There is also, technically, a type IV Chiari Malformation, which is described
as hypoplasia of the cerebellar hemispheres. Many authors have eliminated
this entity as a part of the Chiari group.
Signs
and Symptoms of the Chiari I Malformation
The signs and symptoms
associated with a Chiari I malformation are quite varied. The list of symptoms
include headache, pain, weakness, sensory changes, clumsiness, respiratory
dysfunction, dysrhythmias, dysphasia, dysarthria, hoarse voice, facial numbness,
hiccups, severe snoring, drop attacks, and urinary incontinence. A list of
signs would include weakness (more common in the upper extremities than the
lower extremities), hemiparesis and quadriparesis, atrophy, sensory loss,
hyporeflexia, hypereflexia, lower extremity clonus, Babinski response, ataxia,
nystagmus, absent gag reflex, facial sensory loss, tongue atrophy, and vocal
cord palsy. The headaches seen with the Chiari I malformation are often associated
with exertion and can sometimes be relieved by head extension. Diagnosis
is often delayed in patients with a Chiari I malformation, which of course
is understandable considering the wide range of signs and symptoms that can
be attributed to this malformation. The delay in diagnosis is usually more
prolonged in the adult population than in the pediatric population.
The
MRI image on the left shows hydro/syringomyelia, also called a syrinx. Syrinx
formation is frequently associated with the Chiari I malformation. With a
syrinx, the patients are more likely to develop scoliosis. Many patients
with scoliosis, either with or without a syrinx, arrest the progression of
their curve following decompression of their Chiari Malformation. An MRI
scan is the imaging procedure of choice for diagnosing Chiari malformations.
The availability of MRI has reduced the delay in diagnosis ten fold. An MRI
cine scan, a gated study that documents CSF flow, can be performed at the
time of the MRI. This study enables one to determine whether CSF flow in
the region of the foramen magnum is impaired.
Surgical
Treatment
There are now two accepted
types of surgical decompression for Chiari I malformation. The first is a
suboccipital craniectomy with removal of the ring of C1, as well as removal
of a tight band of dura in the area. The dura is not opened. This procedure
seems to give symptomatic relief for many patients. In addition, intraoperative
ultrasound has been a valuable intraoperative adjunct to this procedure.
If fluid is seen on ultrasound around the herniated tonsils, and there is
decreased pistoning of the tonsils after decompression, the likelihood of
a successful procedure is high.

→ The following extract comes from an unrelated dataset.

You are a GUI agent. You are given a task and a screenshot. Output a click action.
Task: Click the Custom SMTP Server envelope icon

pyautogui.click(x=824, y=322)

The second type of surgical decompression
includes the above procedure, followed by opening the dura and placing a
patch graft. This is especially important if a spinal cord syrinx is present.
This procedure has been proven over the years to relieve signs and symptoms
associated with Chiari malformation. On the postoperative MRI, decompression
of the syringomyelic cavity is frequently noted. In addition, ascension of
the cerebellar tonsils to a normal level can also be seen.
Over the last 7 years
we have surgically treated close to 100 children with Chiari malformation
at our institution with excellent results. The majority of children have
demonstrated improvement or complete resolution of their symptoms.